If you hate it, don’t do it. We no longer do Christmas cards because Dave hates cards and I love trees. Instead, we buy some hygiene items from Savers (deodorant, washing tablets, handwash, washing up liquid, toothpaste) and donate to our local Foodbank. Because even in a small town where houses are on sale for a million pound, people still need support from the Foodbank. If you’re considering doing something similar, they are always desperate for period stuff. Seriously, what do you actually call it? I keep seeing it referred to as feminine hygiene products but I hate that and it doesn’t fit into a gender diverse world. Tampons and sanitary towels are desperately needed. And do you know what, if you can't find the time or energy to do this, don't! Send a cheque. 

As the mug on my desk says, Do What Makes You Happy. Whether that is saying no, breaking against tradition or just having a night hiding in the bath with candles lit, watching Christmas films like Die Hard on the laptop, which is dangerously perched on an unstable packing box, which still hasn’t been removed from the new house… Woah, ranty.

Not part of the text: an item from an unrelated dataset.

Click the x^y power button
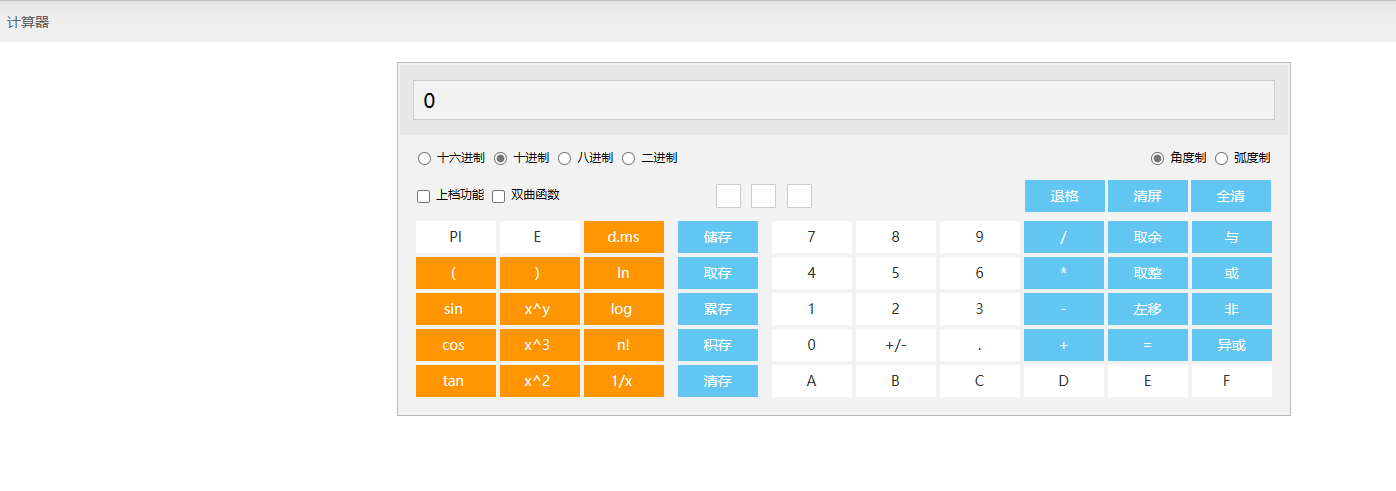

Reach out. If you know somebody is struggling already, send them a message. Organise a meet up. Know that they might cancel because they physically can’t make themselves leave the house. Go round anyway. Take your pyjamas. And a DVD. And cake. If I get a text saying your outside with cake, I will open the door without even getting dressed. Oh hey nudey.

Talk to them every day, even if it is only by message. Know that the smile on their face in public hides something that only you might know about. Protect them from the people who don’t understand that, those who judge, speak without thinking or are just generally nasty cunts. Don’t suffer in silence. And remember this:


And if you are struggling, reach out.
Samaritans: 116123 (UK), available on Christmas Day.